On Tue, Aug 26, 2003 at 06:54:03AM -0700, Bucharow Leonard wrote:
> Hi Bill,
>
> sorry for newbe questions, I hope you help me though:
>
> I'm trying now indexing file system, cause the spider.pl is not greatly
> suitable for search in Intranet with Java-Plugin's, JavaScript and PHP
> dynamic sites.
Can't process javascript without a javascript interpeter, but for PHP
I'd think you would want to spider instead of using the file system
search.
> Parsing PDF files works fine excepting few PDF files with
> error: "Bad annotation destination" or "Bad annotation action". I've read
> that comes from xpdf (pdfinfo or pdftotext). The xpdf help is unfortunately
> not huge. Do you know, what does it mean and what is at pdf files wrong?

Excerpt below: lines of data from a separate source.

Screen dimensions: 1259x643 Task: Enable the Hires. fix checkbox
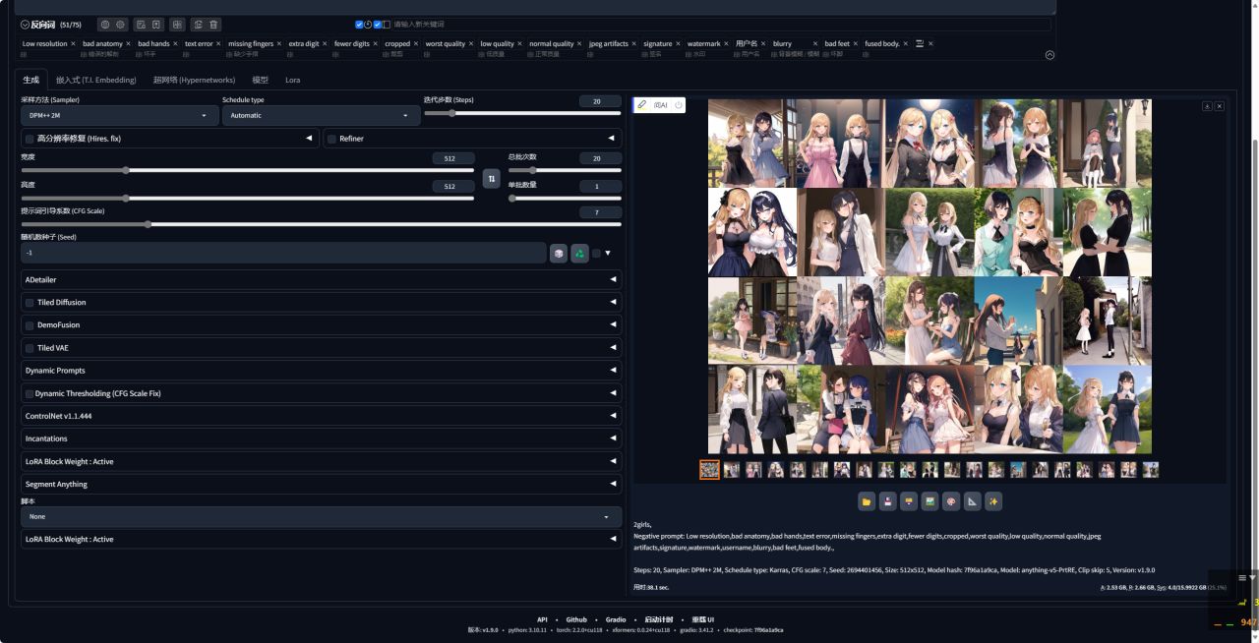click(x=30, y=139)
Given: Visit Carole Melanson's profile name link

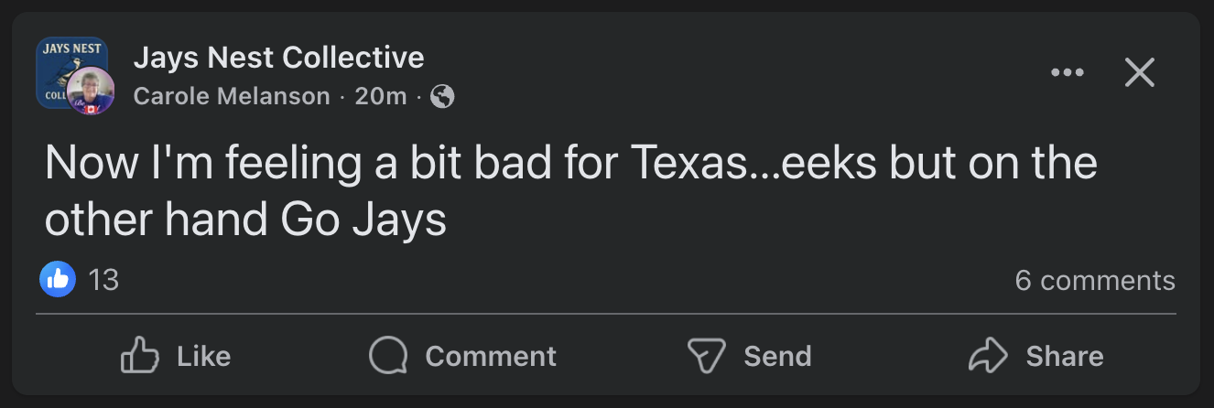Looking at the screenshot, I should point(232,96).
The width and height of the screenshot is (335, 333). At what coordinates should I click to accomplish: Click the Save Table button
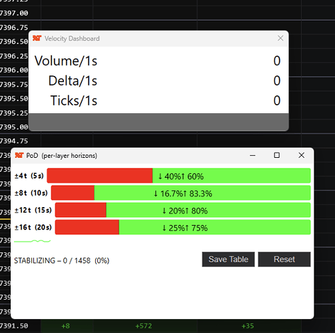(x=228, y=259)
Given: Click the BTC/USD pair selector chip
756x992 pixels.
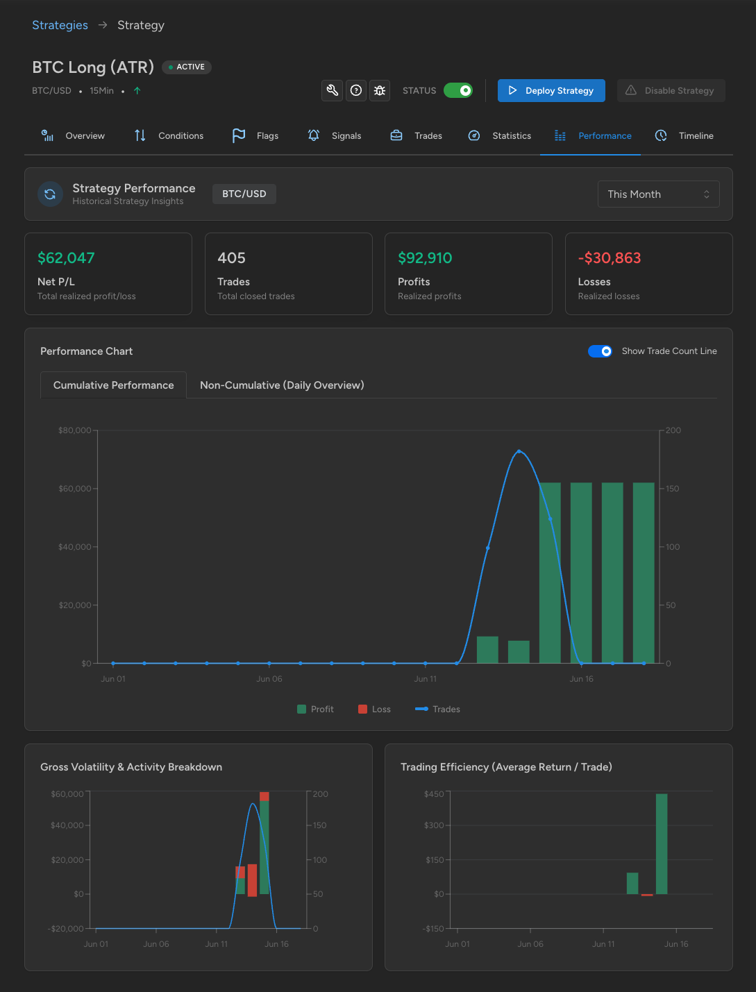Looking at the screenshot, I should tap(244, 194).
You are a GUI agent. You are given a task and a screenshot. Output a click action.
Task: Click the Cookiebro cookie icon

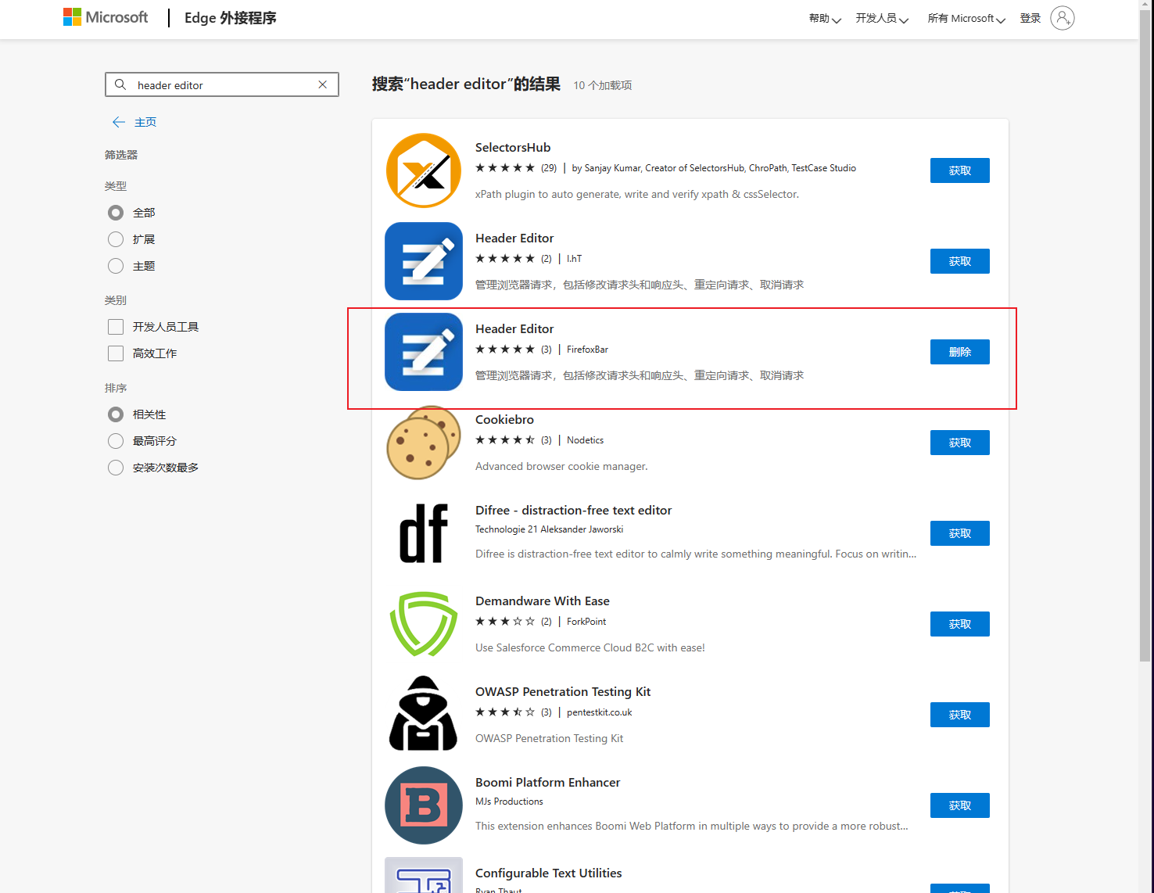pyautogui.click(x=424, y=443)
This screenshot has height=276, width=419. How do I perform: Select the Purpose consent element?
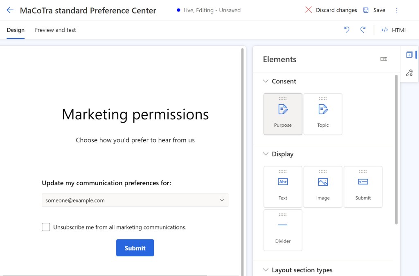[x=283, y=114]
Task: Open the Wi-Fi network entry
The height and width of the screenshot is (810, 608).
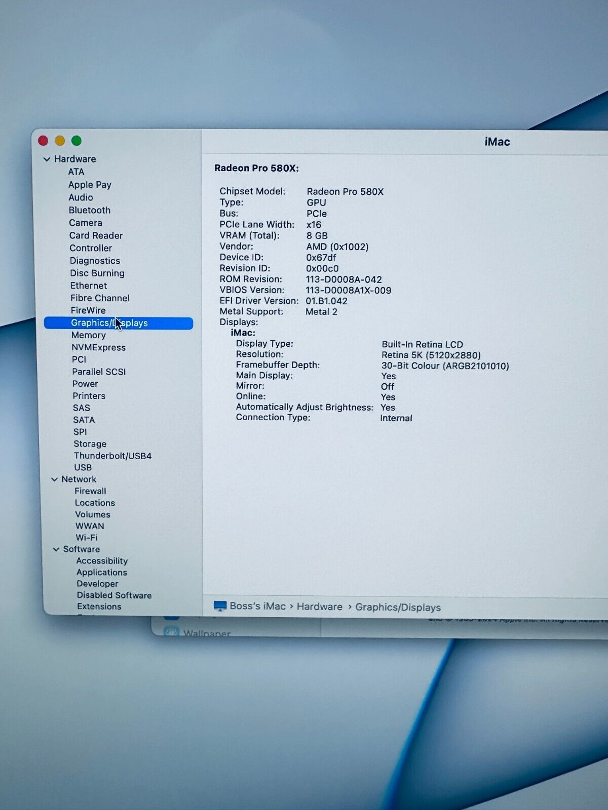Action: [86, 538]
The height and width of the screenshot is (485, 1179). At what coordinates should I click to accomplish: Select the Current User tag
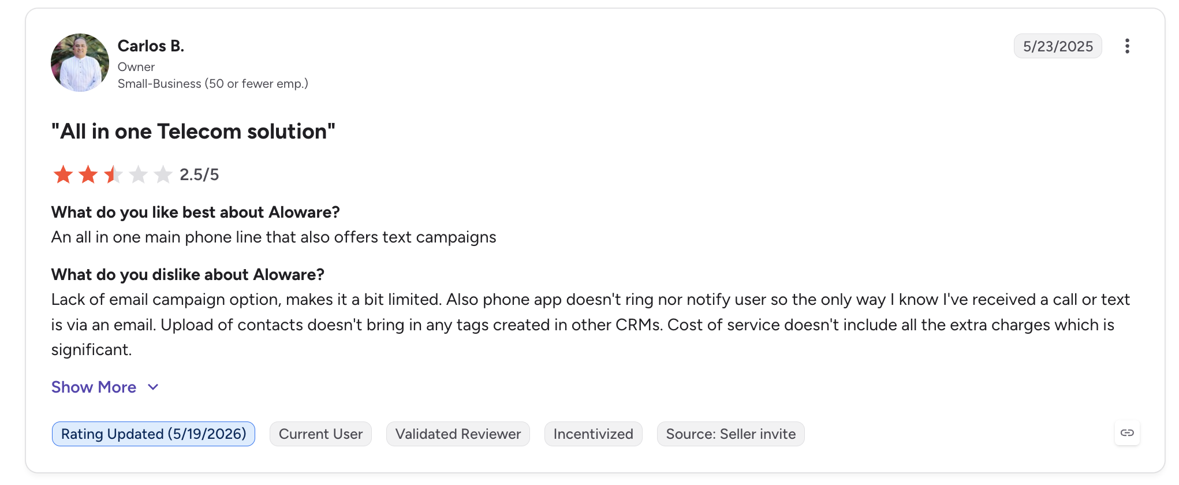point(320,434)
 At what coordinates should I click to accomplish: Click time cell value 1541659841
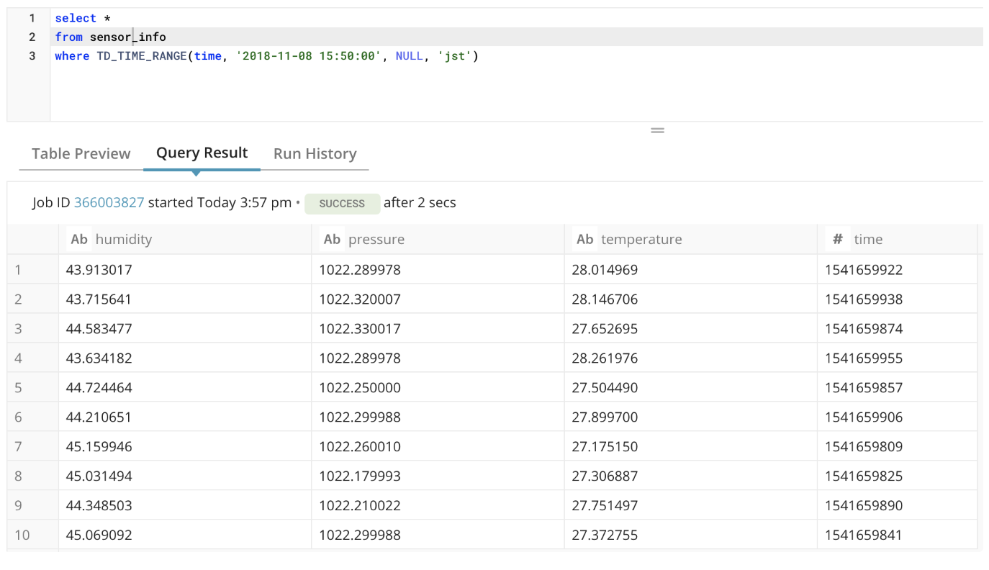pyautogui.click(x=863, y=535)
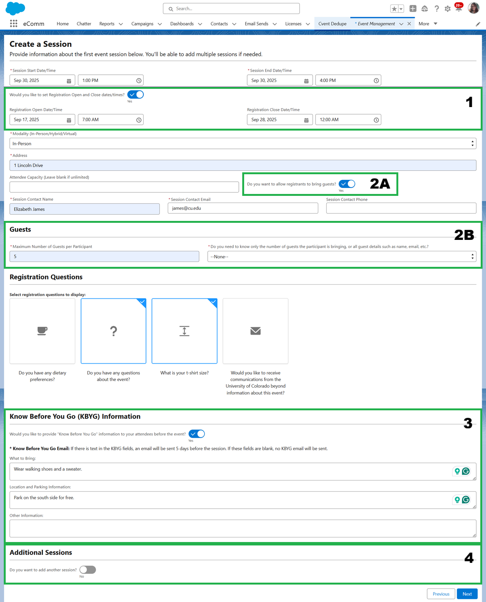Click the Help question mark icon
The image size is (486, 602).
(437, 9)
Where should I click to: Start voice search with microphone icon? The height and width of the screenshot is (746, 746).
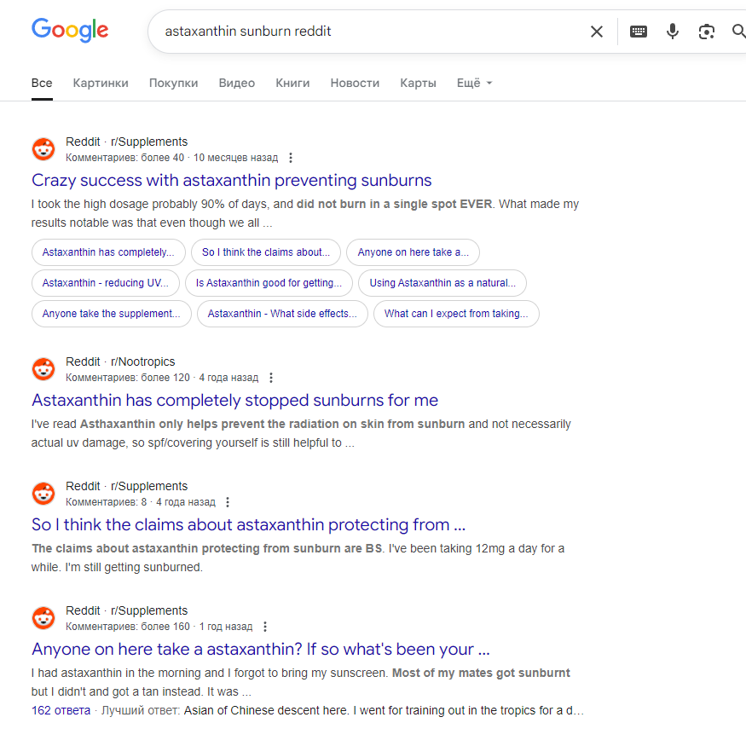[x=673, y=32]
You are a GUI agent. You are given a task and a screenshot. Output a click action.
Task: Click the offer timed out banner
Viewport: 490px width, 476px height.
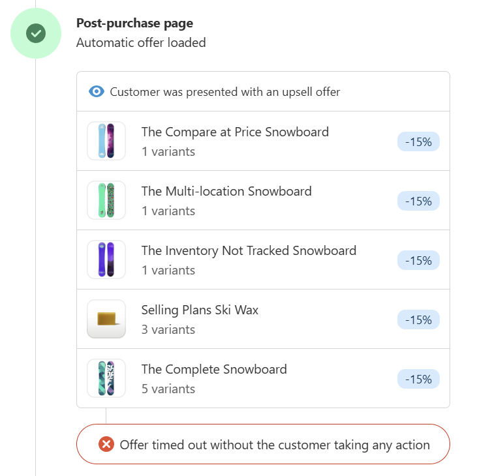coord(263,444)
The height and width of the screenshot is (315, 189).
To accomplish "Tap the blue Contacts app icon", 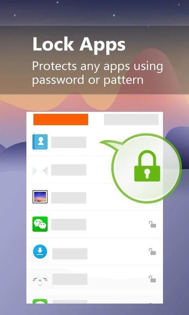I will tap(40, 142).
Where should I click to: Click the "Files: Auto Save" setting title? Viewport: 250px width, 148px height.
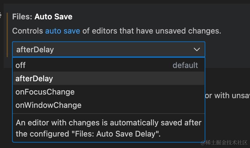click(42, 16)
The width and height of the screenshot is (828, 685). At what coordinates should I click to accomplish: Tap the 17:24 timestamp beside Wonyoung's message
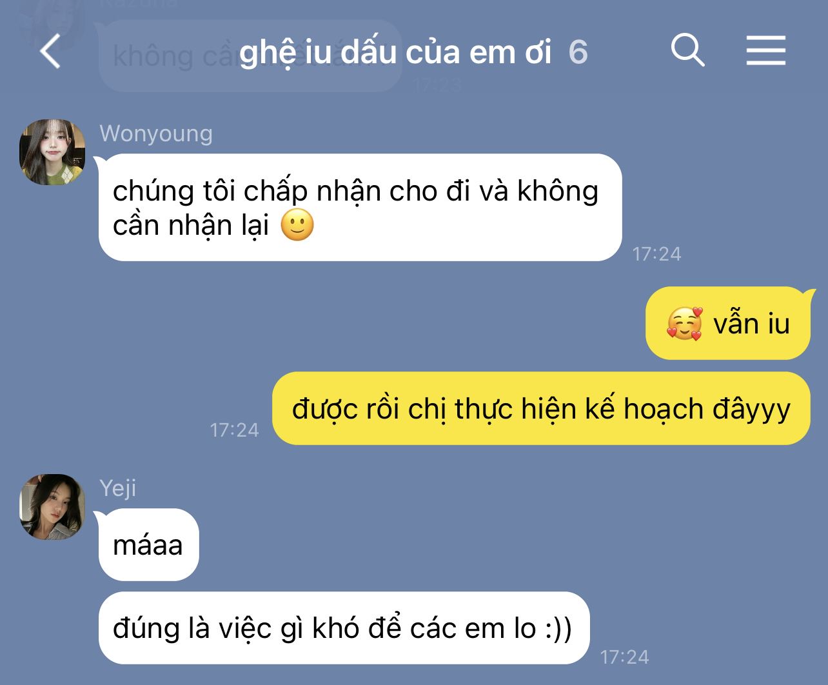(656, 254)
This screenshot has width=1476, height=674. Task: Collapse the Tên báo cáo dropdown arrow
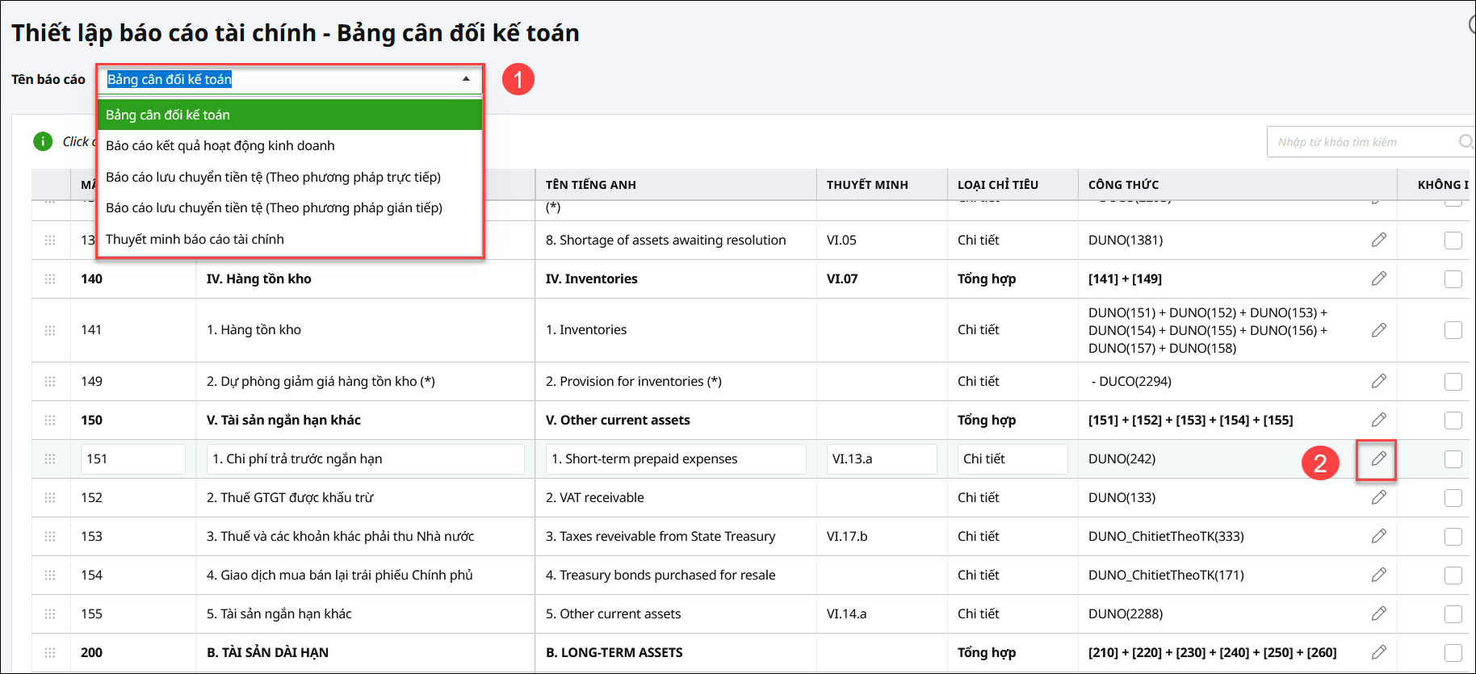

No I don't, and google isn't much help. I just set mail to the xpdf
author, but you might also try asking on a group like comp.text.pdf.
> The second question:
> How can I filter MS Word files with -S fs indexing (if you have a solution
> for PowerPoint and Excel, it would be great)?
Here's some options:
1) use spider.pl with SWISH::Filter
2) if you have a good reason not to spider (like files are not
available on a web server) use the prog-bin/DirTree.pl example program
and copy in the code from SwishSpiderConfig.pl to use SWISH::Filter
3) try the filters listed at http://www.spocom.com/users/gjohnson/mutt/
and use a FileFilter directive. I have not tried those filters.
Google might find other solutions.
--
Bill Moseley
moseley@hank.org
Received on Tue Aug 26 15:25:51 2003